I-II, q. 40 a. 8
Ob Hoffnung eine Hilfe oder ein Hindernis für das Handeln ist?
Quaestio 40 · Von den zornartigen Leidenschaften, und zwar zuerst von der Hoffnung und der Verzweiflung
Einwand 1: Es scheint, dass Hoffnung keine Hilfe, sondern ein Hindernis für das Handeln ist. Denn Hoffnung impliziert Sicherheit. Aber Sicherheit erzeugt Nachlässigkeit, welche das Handeln behindert. Also ist Hoffnung ein Hindernis für das Handeln.
Einwand 2: Ferner behindert Traurigkeit das Handeln, wie oben dargelegt (Quaestio [37], Artikel [3]). Aber Hoffnung verursacht manchmal Traurigkeit: denn es steht geschrieben (Spr 13,12): „Hoffnung, die sich verzögert, ängstigt die Seele.“ Also behindert Hoffnung das Handeln.
Einwand 3: Ferner ist Verzweiflung der Hoffnung entgegengesetzt, wie oben dargelegt (Artikel [4]). Aber Verzweiflung, besonders in Kriegsangelegenheiten, fördert das Handeln; denn es steht geschrieben (2 Kön 2,26), dass „es gefährlich ist, Leute zur Verzweiflung zu treiben“. Also hat Hoffnung eine gegenteilige Wirkung, nämlich indem sie das Handeln behindert.
Dagegen spricht: Es steht geschrieben (1 Kor 9,10), dass „wer pflügt, auf Hoffnung pflügen soll . . . um Frucht zu empfangen“: und dasselbe gilt für alle anderen Handlungen.
Ich antworte darauf: Die Hoffnung ist ihrer Natur nach eine Hilfe für das Handeln, indem sie es intensiver macht: und dies aus zwei Gründen.
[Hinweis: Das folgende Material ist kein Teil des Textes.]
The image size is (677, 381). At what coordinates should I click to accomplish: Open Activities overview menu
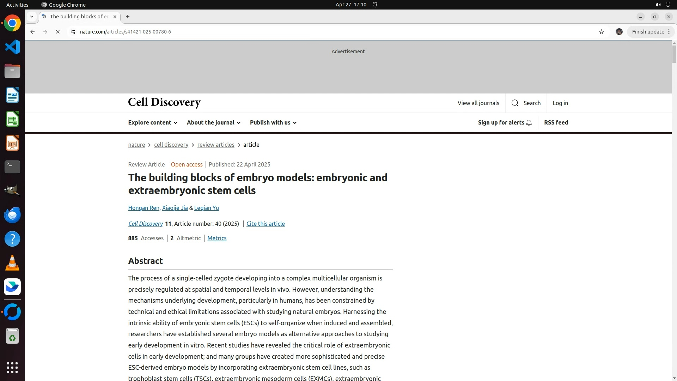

Erstens aufgrund ihres Objekts, welches ein schwieriges, aber mögliches Gut ist. Denn der Gedanke an seine Schwierigkeit weckt unsere Aufmerksamkeit; während der Gedanke, dass es möglich ist, unsere Anstrengung nicht hemmt. Daher folgt, dass der Mensch aufgrund der Hoffnung auf sein Handeln bedacht ist. Zweitens wegen ihrer Wirkung. Denn Hoffnung verursacht, wie oben dargelegt (Quaestio [32], Artikel [3]), Lust; welche eine Hilfe für das Handeln ist, wie oben dargelegt (Quaestio [33], Artikel [4]). Daher ist Hoffnung dem Handeln förderlich.
Antwort auf Einwand 1: Hoffnung betrachtet ein zu erlangendes Gut; Sicherheit betrachtet ein zu vermeidendes Übel. Weshalb Sicherheit eher der Furcht entgegengesetzt zu sein scheint als zur Hoffnung zu gehören. Doch erzeugt Sicherheit keine Nachlässigkeit, außer insofern sie die Vorstellung der Schwierigkeit verringert: wodurch sie auch den Charakter der Hoffnung verringert: denn die Dinge, bei denen ein Mensch kein Hindernis fürchtet, werden nicht mehr als schwierig angesehen.
Antwort auf Einwand 2: Hoffnung verursacht aus sich selbst heraus Lust; akzidentell ist es, dass sie Traurigkeit verursacht, wie oben dargelegt (Quaestio [32], Artikel [3], ad 2).
Antwort auf Einwand 3: Verzweiflung droht im Krieg mit Gefahr aufgrund einer gewissen Hoffnung, die ihr anhaftet. Denn diejenigen, die an der Flucht verzweifeln, streben weniger danach zu fliehen, sondern hoffen, ihren Tod zu rächen: und daher kämpfen sie in dieser Hoffnung tapferer und erweisen sich folglich als gefährlich für den Feind.